◆ **Trecho da reportagem**:
ENTREVISTA

"Cada minuto que passa é essencial", diz voluntário brasileiro na Ucrânia

O 'Correio' conversou com o cientista Rodolfo Caires, que reside na Irlanda, mas foi até a Ucrânia para ajudar a resgatar brasileiros que estão tentando deixar o país

Taísa Medeiros
postado em 02/03/2022 21:39 / atualizado em 02/03/2022 21:40
 (crédito: Arquivo pessoal)
(crédito: Arquivo pessoal)

Sem conseguirem ficar inertes diante da guerra na Ucrânia, a gerente Ligia Lapa, 31 anos, e a advogada Clara Magalhães Martins, também de 31, construíram, de maneira orgânica, o Frente BrazUcra. O grupo de voluntários tem o objetivo de auxiliar no resgate de brasileiros que estão na Ucrânia em meio a guerra contra a Rússia. Até o momento, cerca de 20 pessoas foram resgatadas, sendo 18 cidadãos brasileiros.

◆ **Linhas extraídas**:

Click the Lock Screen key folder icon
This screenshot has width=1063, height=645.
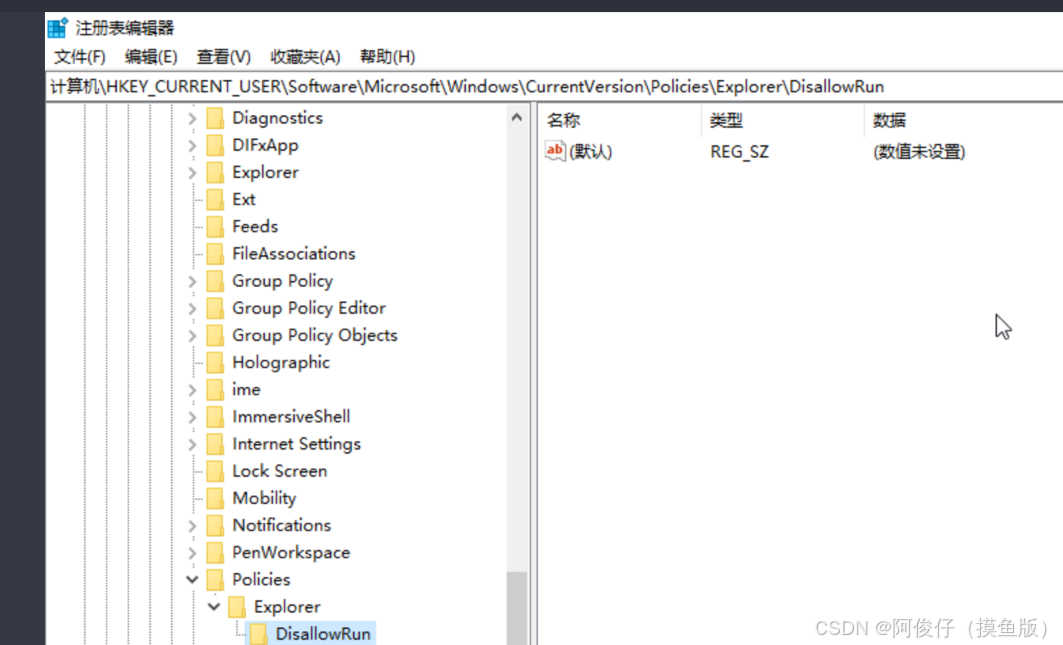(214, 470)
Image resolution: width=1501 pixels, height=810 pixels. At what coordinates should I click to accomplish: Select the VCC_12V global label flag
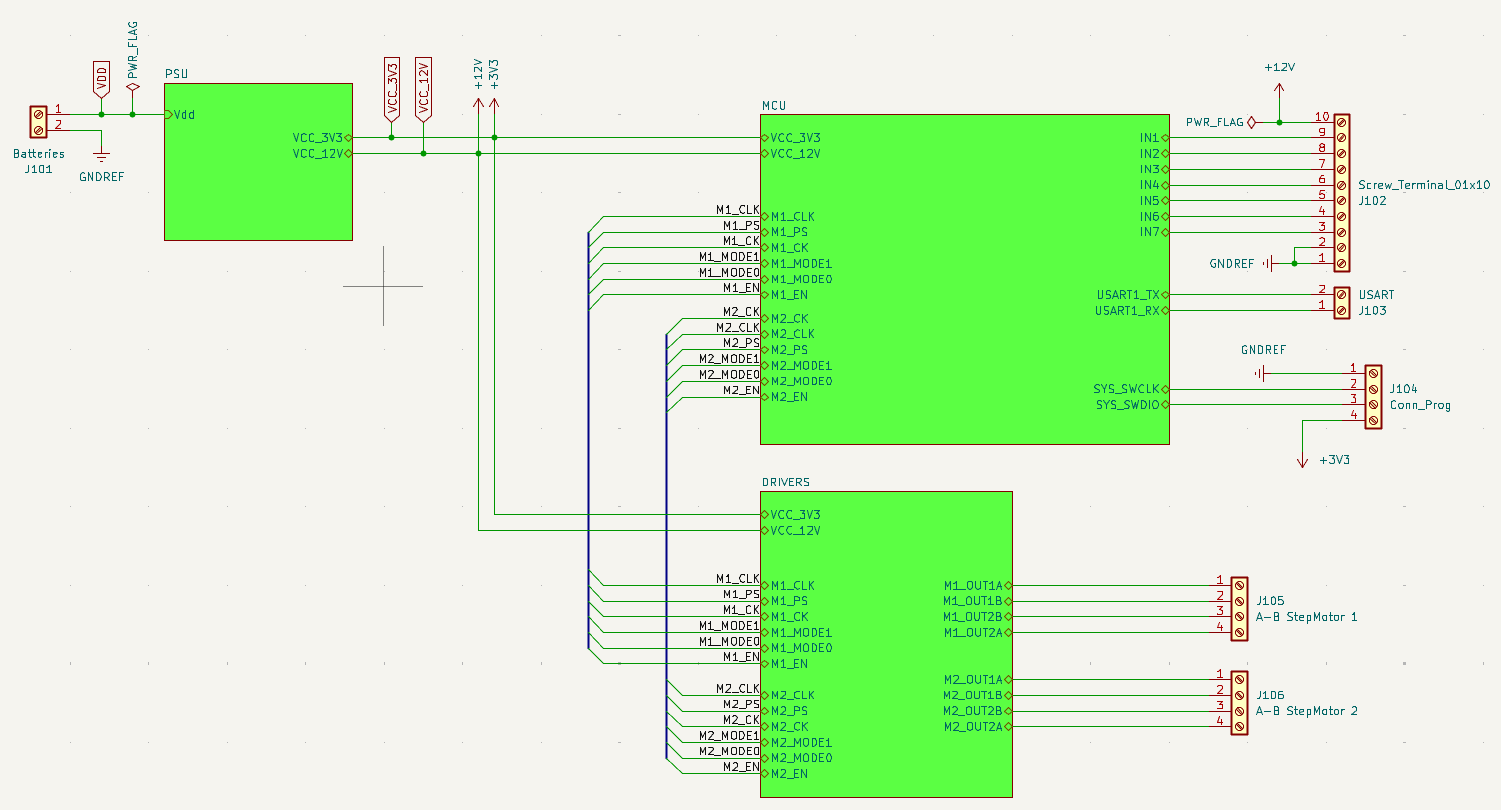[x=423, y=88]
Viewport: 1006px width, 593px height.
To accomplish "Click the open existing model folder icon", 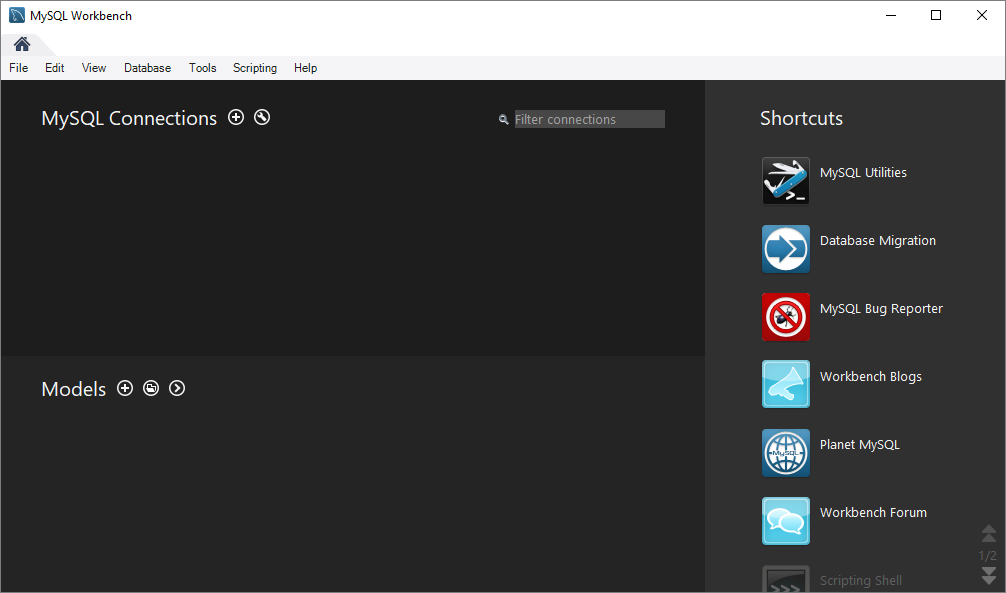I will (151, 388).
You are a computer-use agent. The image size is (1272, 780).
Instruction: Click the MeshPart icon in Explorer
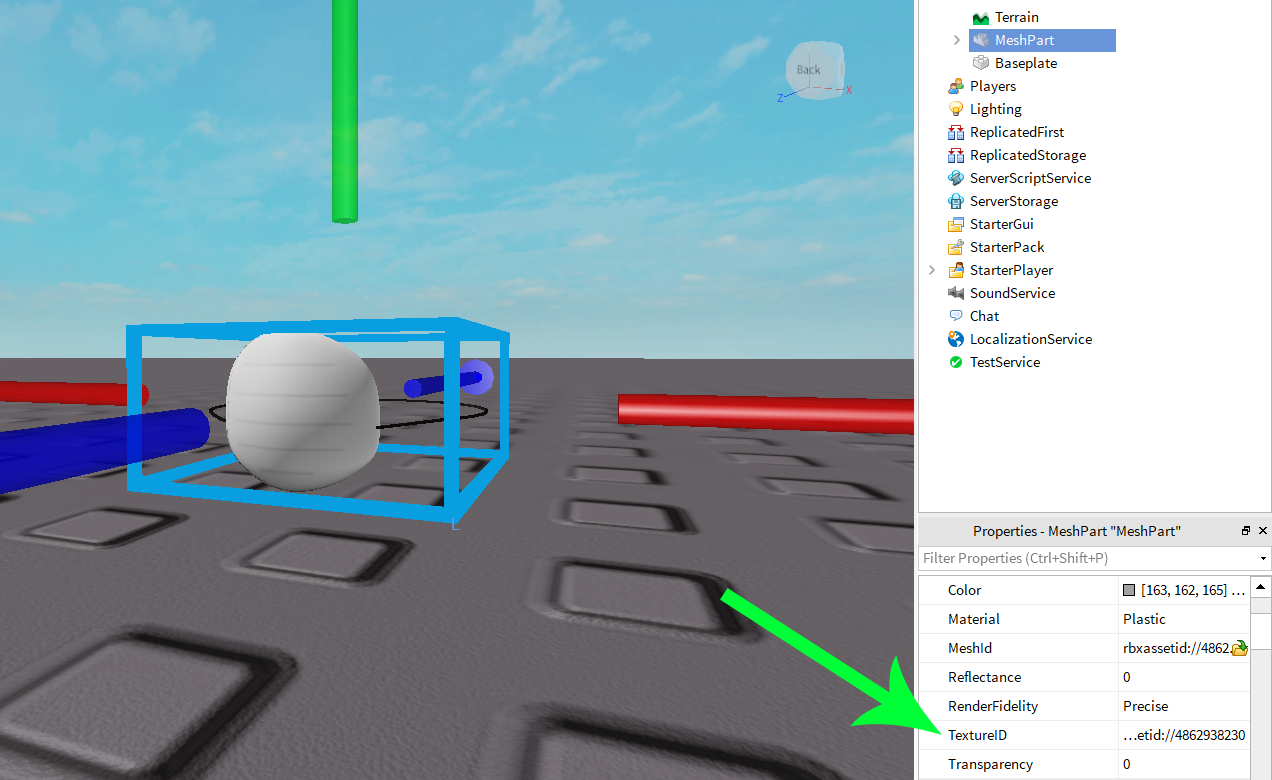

◆ **Exercício 1**: Segundo a reportagem sobre os voluntários na Ucrânia, quantas pessoas o grupo já resgatou até o momento?
◆ **Exercício 2**: Reproduza o trecho da reportagem começando em "Taísa Medeiros" e seguindo até "18 cidadãos brasileiros.".
As linhas não têm nenhum papel nesta parte.

◆ **Resolução 1**: Cerca de 20 pessoas, sendo 18 cidadãos brasileiros.

◆ **Resolução 2**:
Taísa Medeiros
postado em 02/03/2022 21:39 / atualizado em 02/03/2022 21:40
 (crédito: Arquivo pessoal)
(crédito: Arquivo pessoal)

Sem conseguirem ficar inertes diante da guerra na Ucrânia, a gerente Ligia Lapa, 31 anos, e a advogada Clara Magalhães Martins, também de 31, construíram, de maneira orgânica, o Frente BrazUcra. O grupo de voluntários tem o objetivo de auxiliar no resgate de brasileiros que estão na Ucrânia em meio a guerra contra a Rússia. Até o momento, cerca de 20 pessoas foram resgatadas, sendo 18 cidadãos brasileiros.